== Segment start ==
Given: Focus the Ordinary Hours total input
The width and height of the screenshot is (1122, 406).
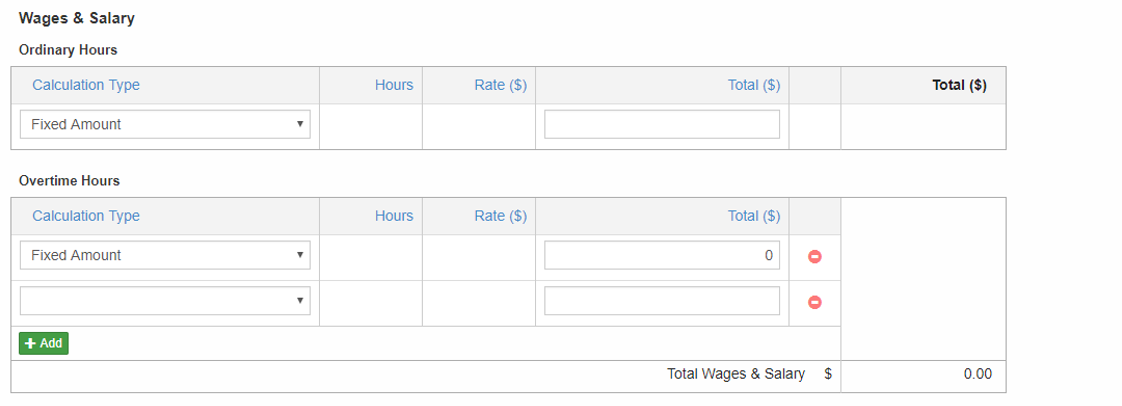Looking at the screenshot, I should tap(661, 125).
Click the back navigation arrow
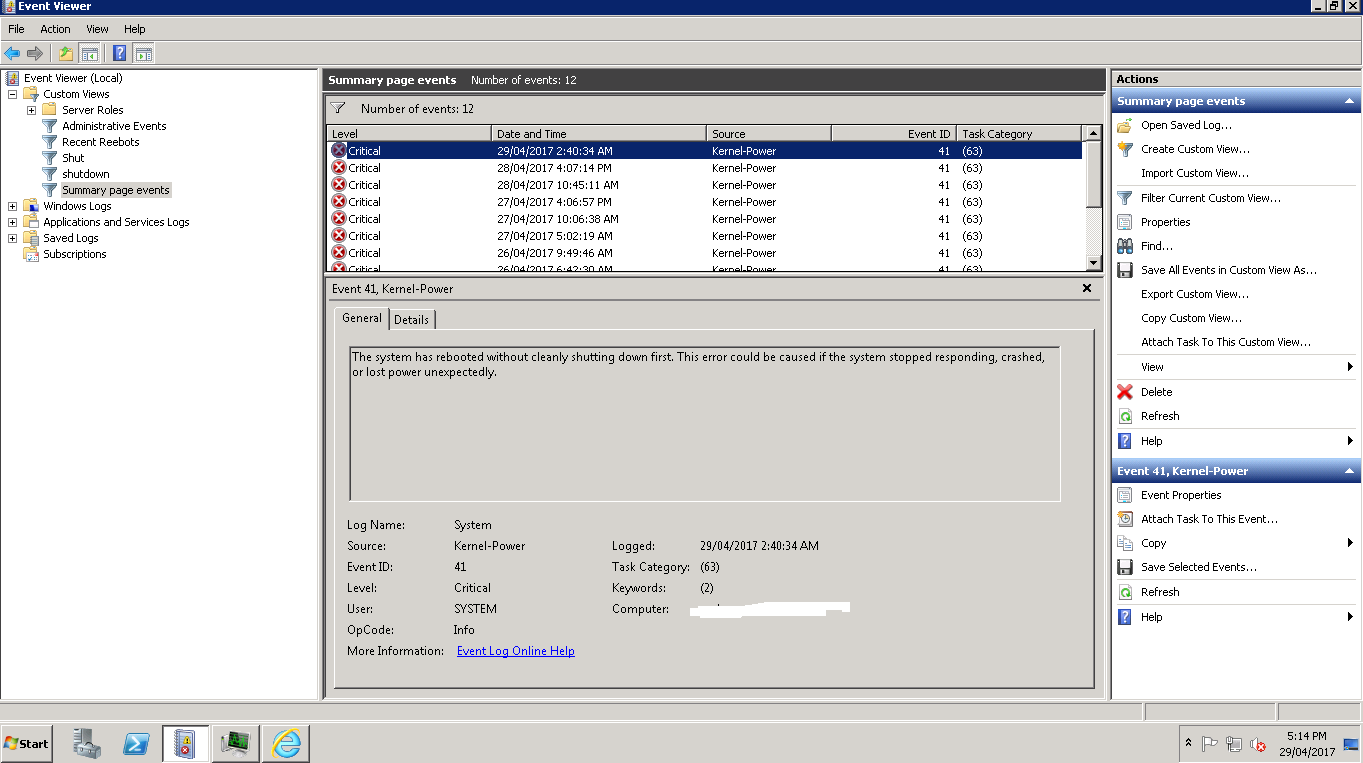Screen dimensions: 1363x763 pos(13,52)
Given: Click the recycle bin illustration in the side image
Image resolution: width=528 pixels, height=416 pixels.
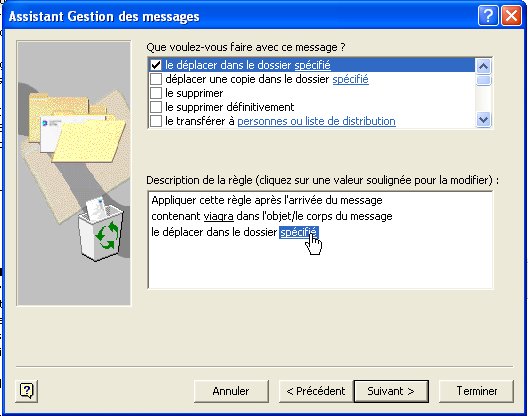Looking at the screenshot, I should 100,231.
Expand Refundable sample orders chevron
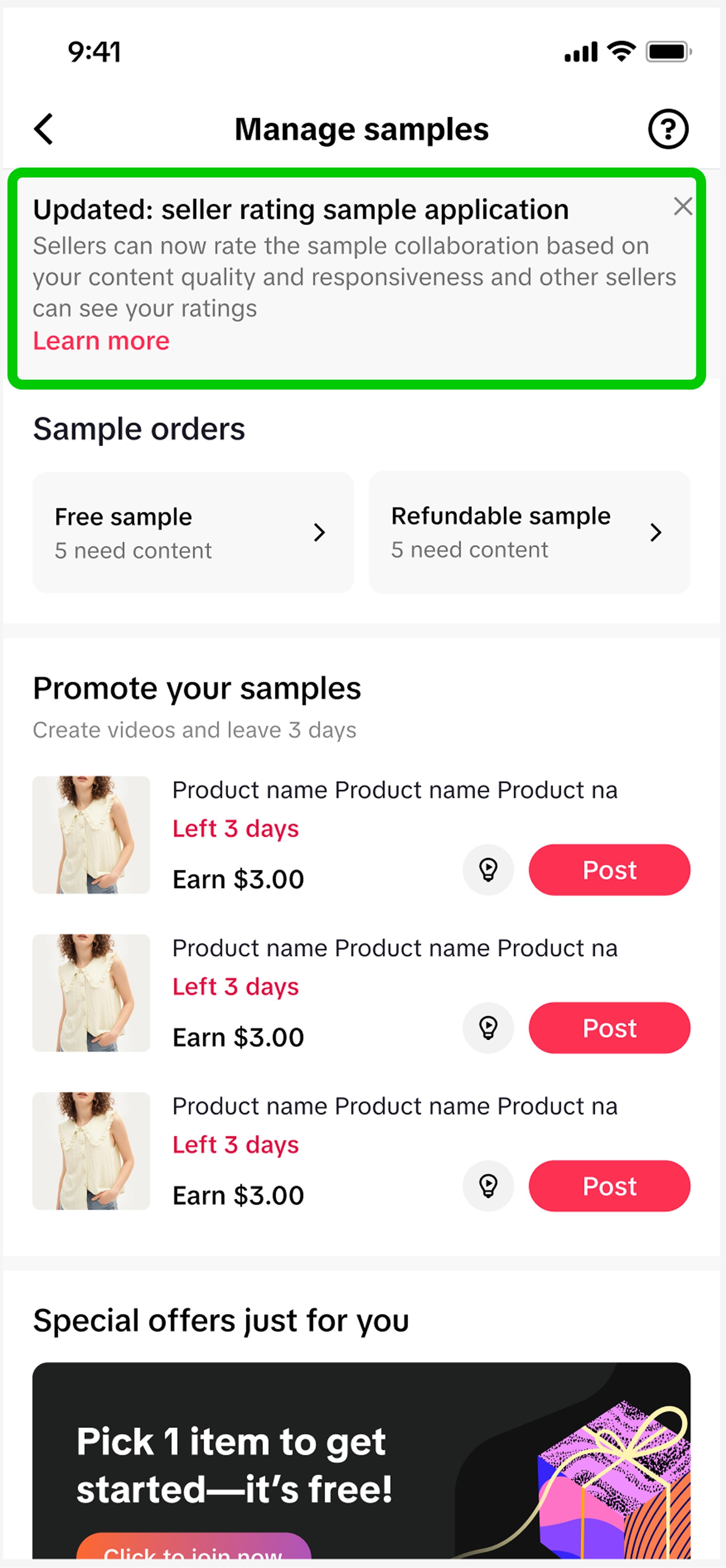The height and width of the screenshot is (1568, 726). click(x=656, y=533)
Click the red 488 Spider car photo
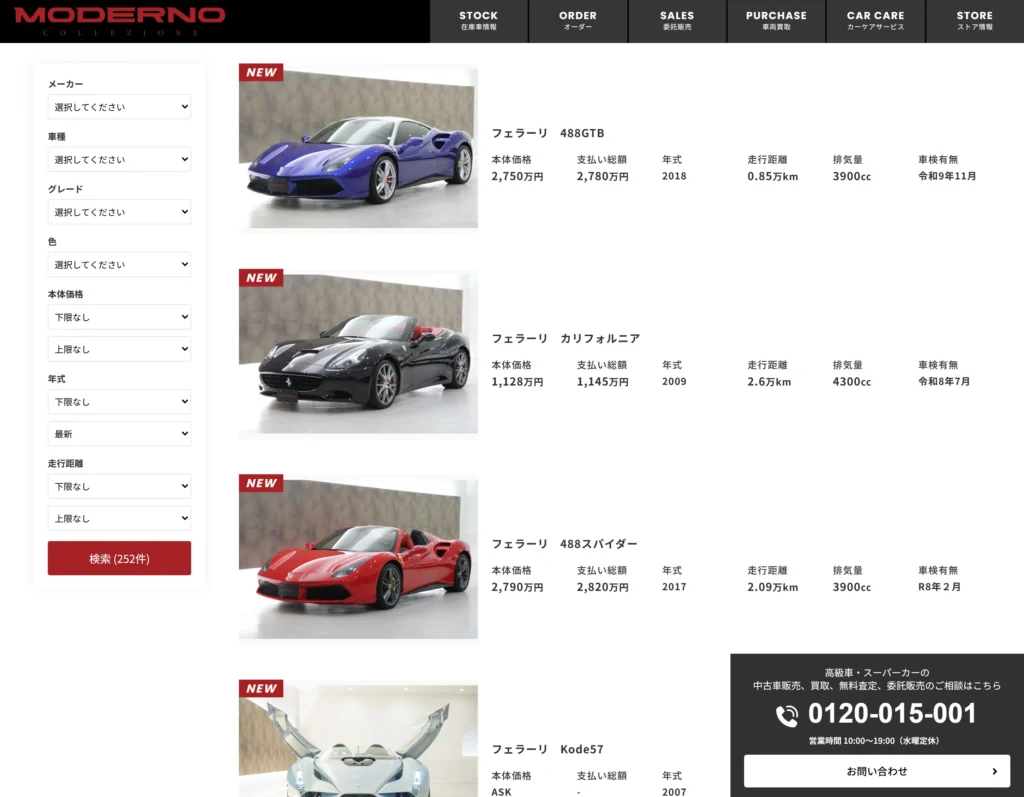Viewport: 1024px width, 797px height. coord(358,560)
== Segment end ==
Each line of the material is to be output exactly. Images are not part of the expected output.

Given: Focus the Ordinary Hours total input
The width and height of the screenshot is (1122, 406).
Looking at the screenshot, I should tap(661, 125).
Click the back navigation arrow
Screen dimensions: 1363x763 pos(13,52)
Given: Click the recycle bin illustration in the side image
Image resolution: width=528 pixels, height=416 pixels.
Looking at the screenshot, I should 100,231.
Expand Refundable sample orders chevron
The height and width of the screenshot is (1568, 726). click(x=656, y=533)
Click the red 488 Spider car photo
Viewport: 1024px width, 797px height. coord(358,560)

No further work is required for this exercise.